J-S48005-18
NON-PRECEDENTIAL DECISION - SEE SUPERIOR COURT I.O.P. 65.37
COMMONWEALTH OF PENNSYLVANIA : IN THE SUPERIOR COURT OF : PENNSYLVANIA : v. : : : REYSHAWN CHERRY, : : Appellant : No. 183 EDA 2018
Appeal from the Judgment of Sentence December 29, 2017 In the Court of Common Pleas of Philadelphia County Criminal Division at No.: CP-51-CR-0007964-2016
BEFORE: DUBOW, J., MURRAY, J., and PLATT, J.*
MEMORANDUM BY DUBOW, J.: FILED OCTOBER 18, 2018
Appellant, Reyshawn Cherry, appeals from the Judgment of Sentence
entered by the Philadelphia County Court of Common Pleas following her
convictions after a bench trial of Robbery, Theft by Unlawful Taking, Receiving
Stolen Property (“RSP”), Possession of an Instrument of Crime (“PIC”), Simple
Assault, and Recklessly Endangering Another Person (“REAP”).1 Appellant
challenges the sufficiency of the evidence supporting her convictions for
Robbery and PIC, and the discretionary aspects of her sentence. After careful
review, we affirm.
____________________________________________
1 18 Pa.C.S. § 3701(a)(1)(iv); 18 Pa.C.S. § 3921; 18 Pa.C.S. § 3925; 18 Pa.C.S. § 907; 18 Pa.C.S. § 2701; and 18 Pa.C.S. § 2705, respectively.
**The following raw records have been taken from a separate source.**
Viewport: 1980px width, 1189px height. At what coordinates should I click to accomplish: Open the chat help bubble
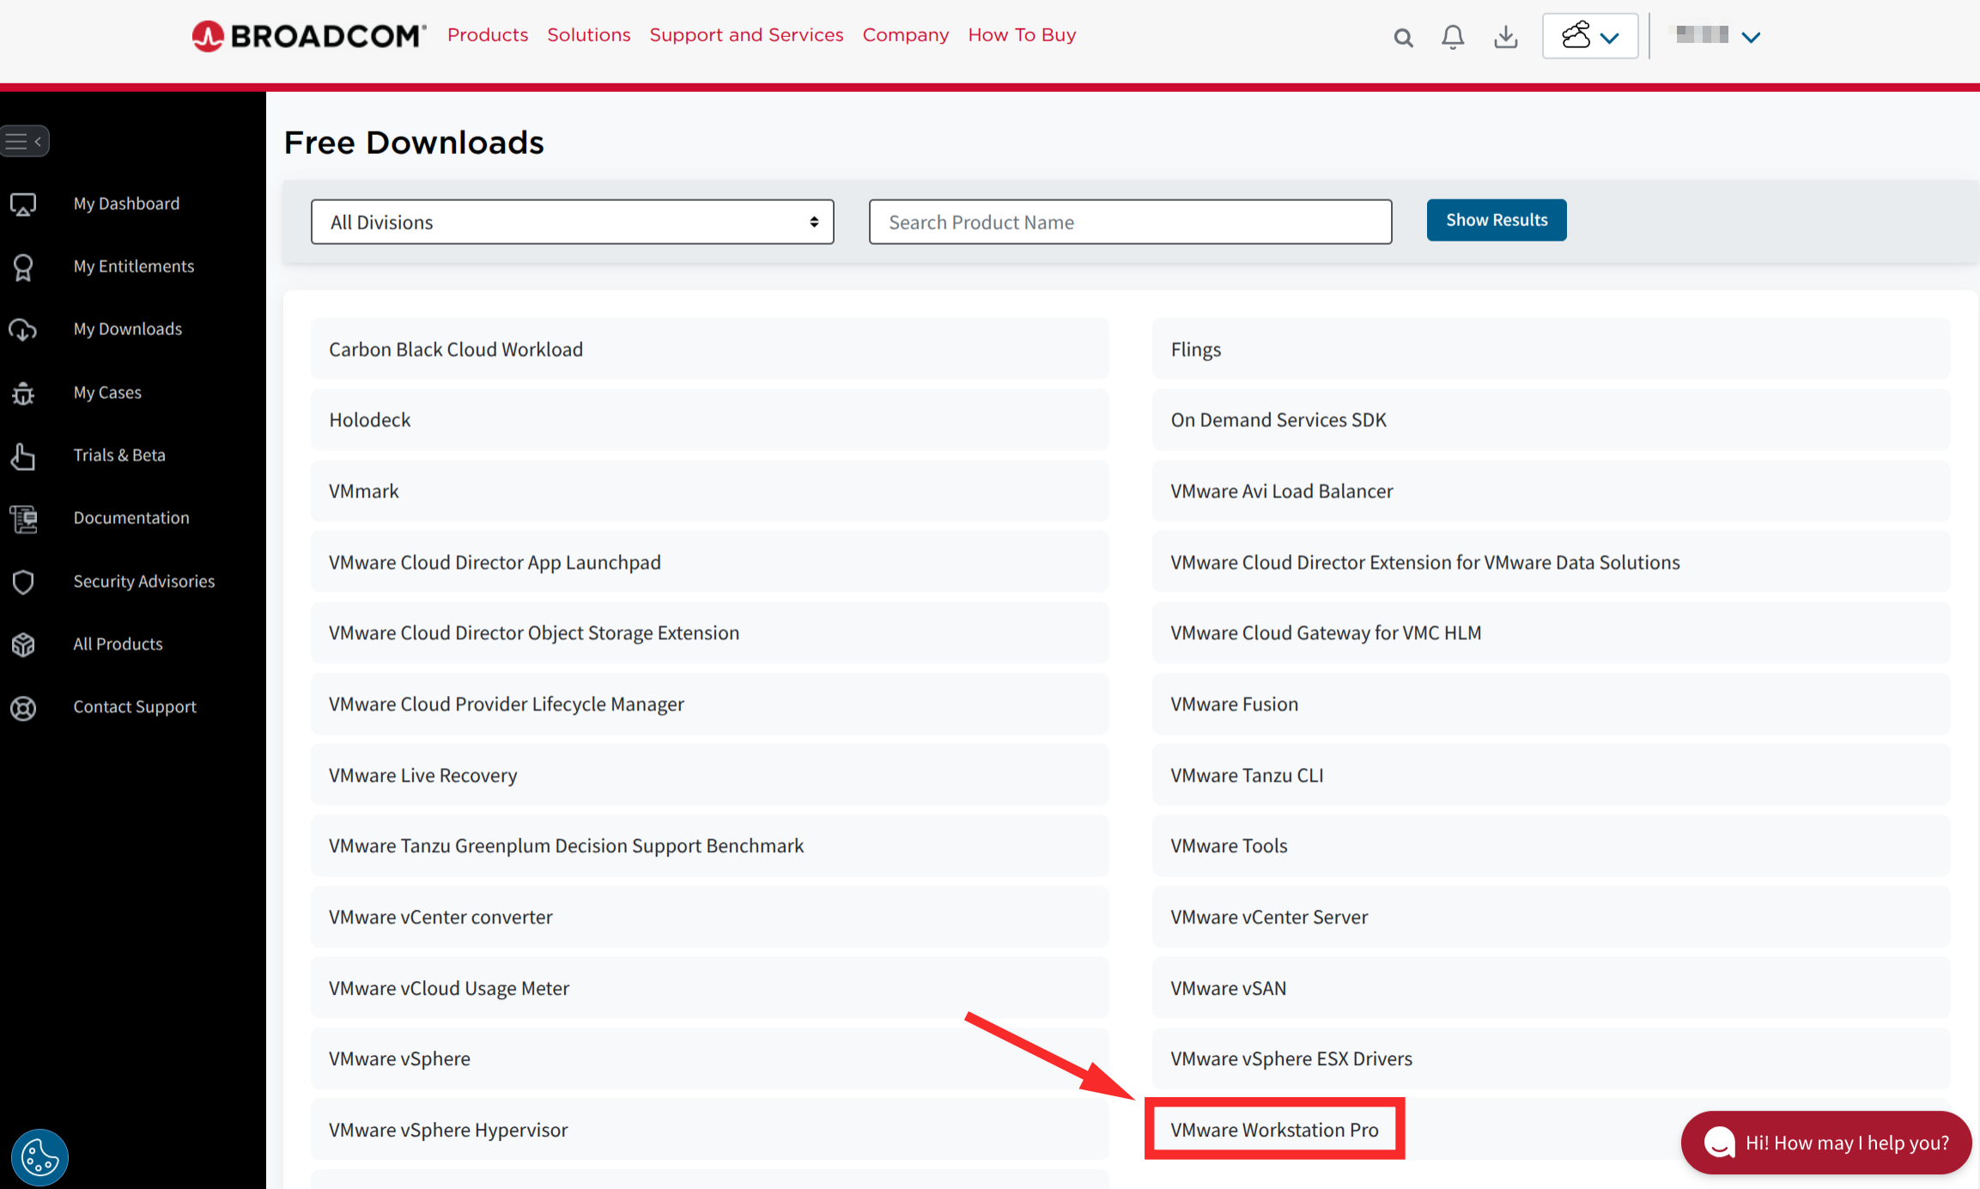point(1826,1143)
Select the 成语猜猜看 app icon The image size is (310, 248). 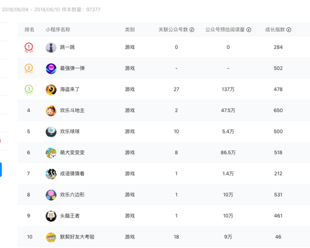coord(51,174)
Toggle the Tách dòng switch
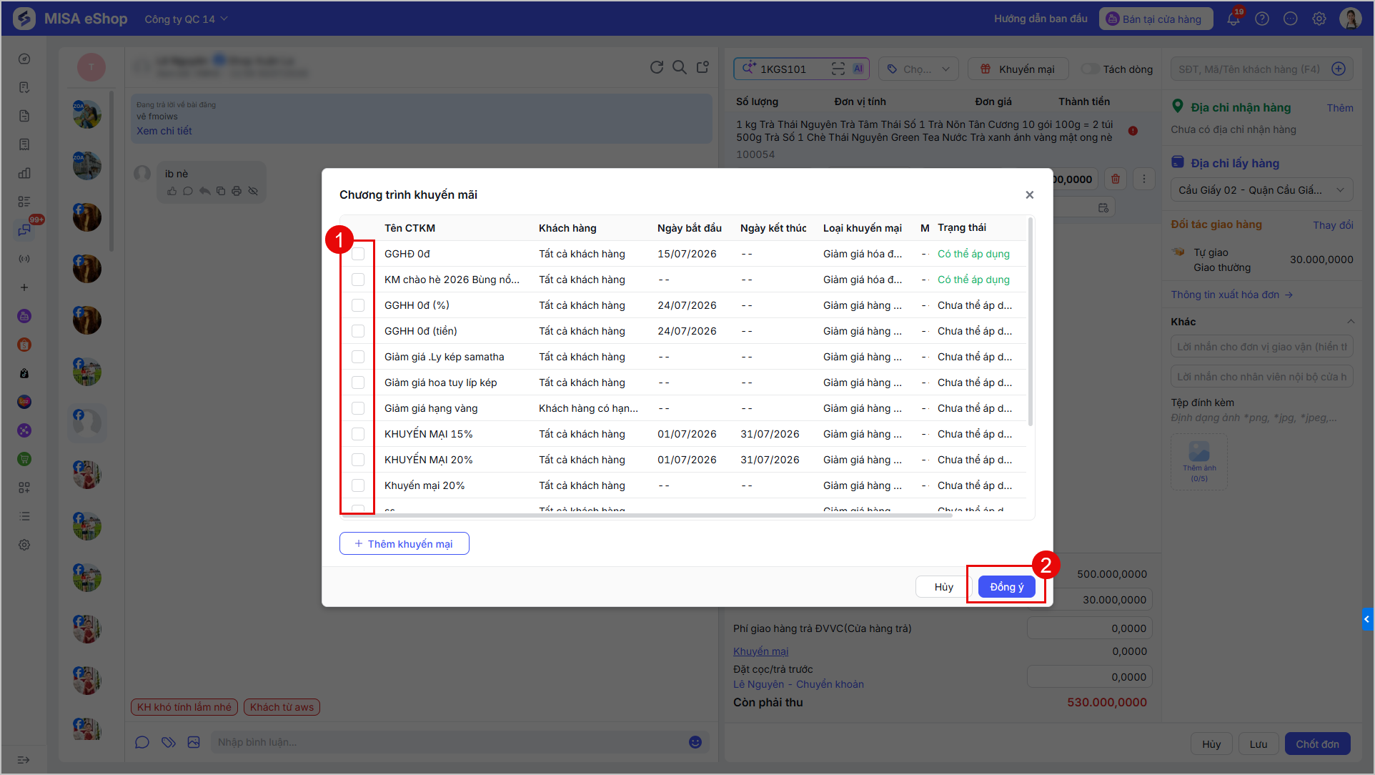Image resolution: width=1375 pixels, height=775 pixels. pos(1090,69)
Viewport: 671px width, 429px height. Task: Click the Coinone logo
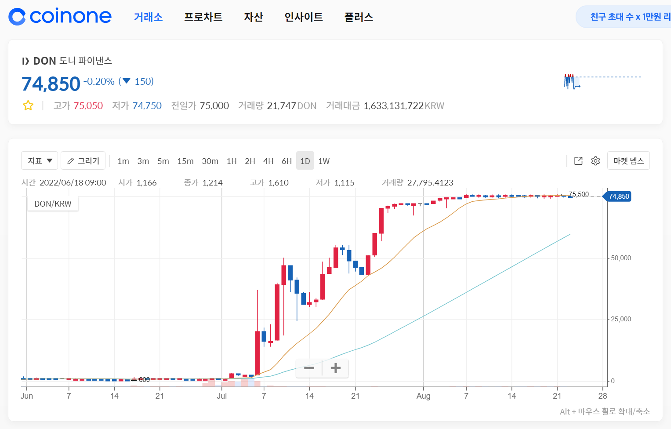(x=60, y=17)
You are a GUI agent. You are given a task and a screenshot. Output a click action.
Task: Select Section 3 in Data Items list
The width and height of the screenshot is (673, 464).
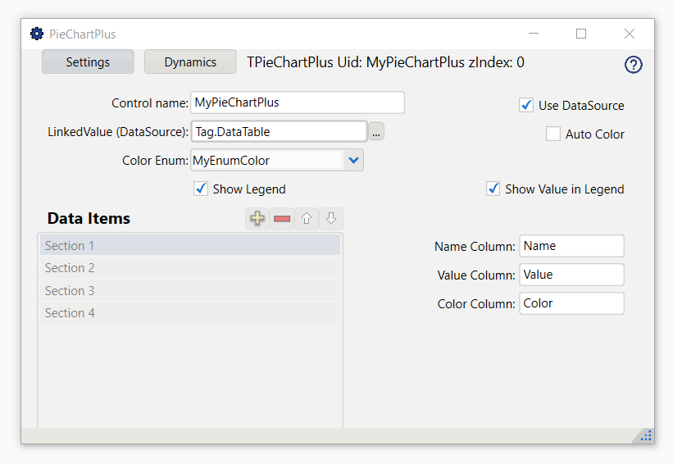(x=190, y=290)
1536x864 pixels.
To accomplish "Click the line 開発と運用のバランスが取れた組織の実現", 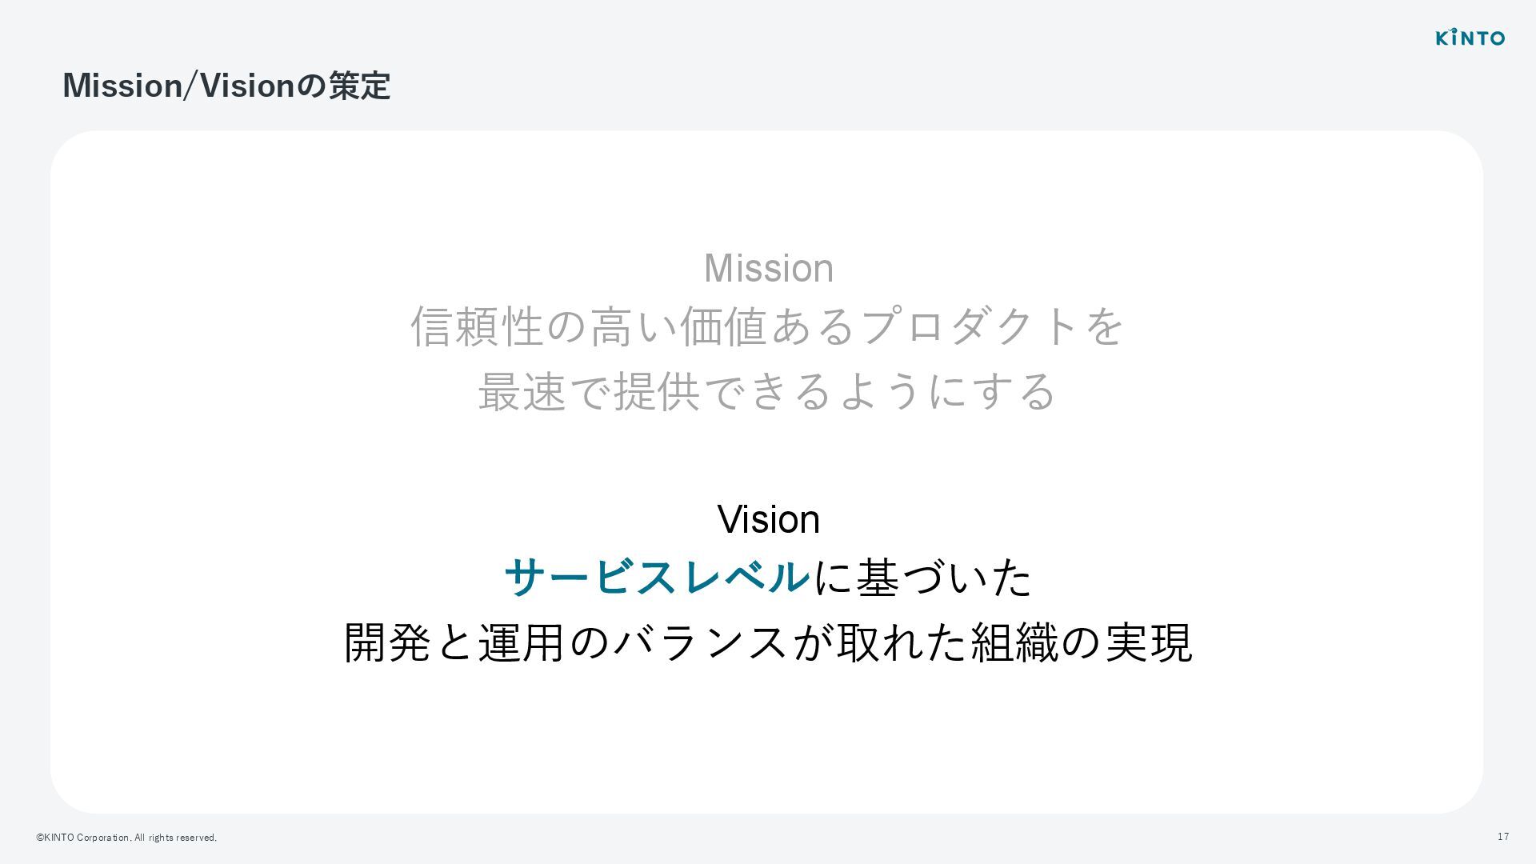I will [768, 642].
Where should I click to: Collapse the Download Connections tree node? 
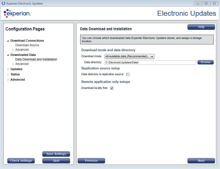(8, 41)
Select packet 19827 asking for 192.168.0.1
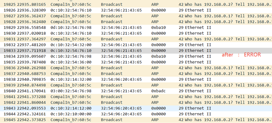 [x=109, y=16]
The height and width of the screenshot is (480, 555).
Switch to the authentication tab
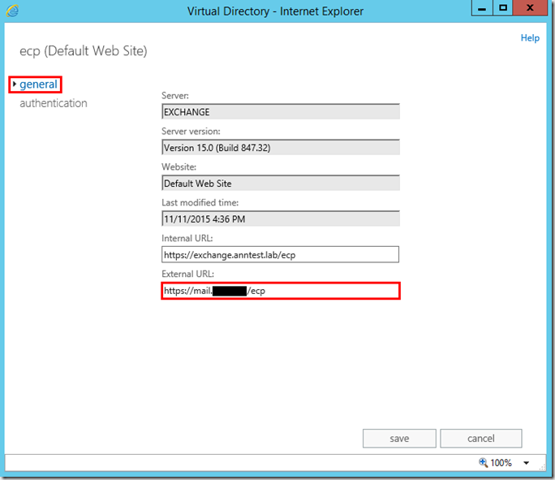point(53,103)
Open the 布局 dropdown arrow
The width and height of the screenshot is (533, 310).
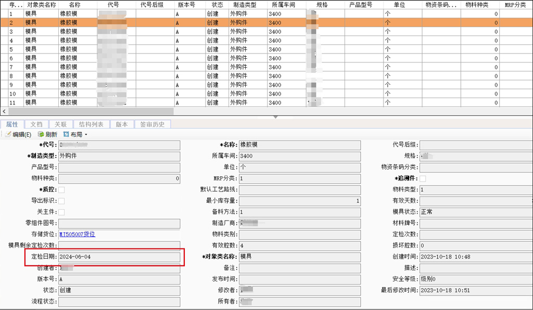coord(86,135)
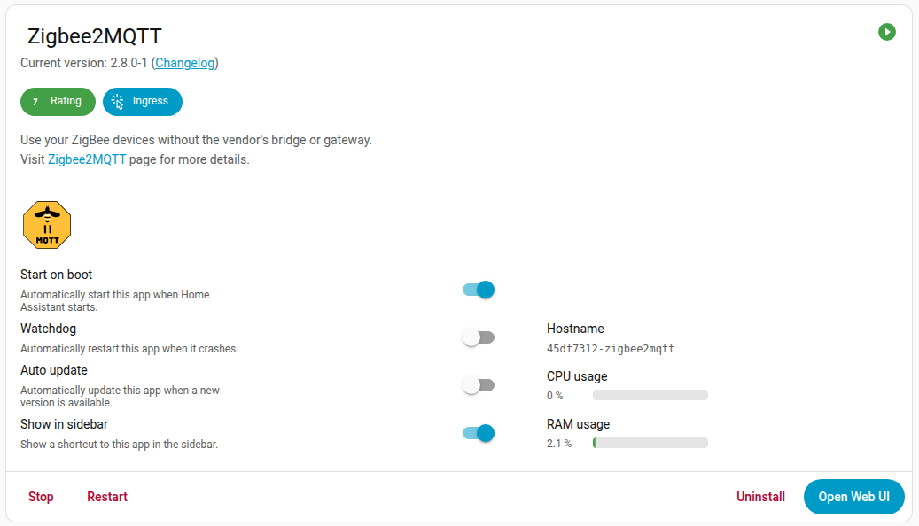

____________________________________ * Retired Senior Judge assigned to the Superior Court. J-S48005-18
On May 30, 2016, Appellant took an Uber2 car to drive her from Temple
University to a hotel in West Philadelphia. A short time later, Appellant
realized that she had left her phone in the Uber vehicle, so she called the Uber
driver (“Victim”) seeking the return of her phone. The Victim was reluctant to
return to the area because he had another customer and was in Northeast
Philadelphia. The Victim agreed to return the phone after Appellant promised
to pay him twenty dollars.
When the Victim returned to Appellant’s hotel with her phone, Appellant
opened the passenger side door, pointed a Taser at him, and demanded her
phone. When the Victim asked for the twenty dollars she had promised him,
Appellant ignored him and said, “If you don’t give me my phone, I’m going to
tase you again with the [T]aser.” N.T. Trial, 6/21/17, at 13. Appellant “then
showed [the victim] it[] work[ed].” Id.
The Victim opened the glove compartment and removed Appellant’s
phone. Appellant took the phone, and then reached into the Victim’s glove
compartment and grabbed twenty dollars. After Appellant returned to the
hotel, the Victim went into the hotel and asked a hotel employee to call the
police. The Victim later identified Appellant as the person who had threatened
him with the Taser and stolen his money. Police recovered a black Taser from
2 Uber is a rideshare service similar to a taxi company.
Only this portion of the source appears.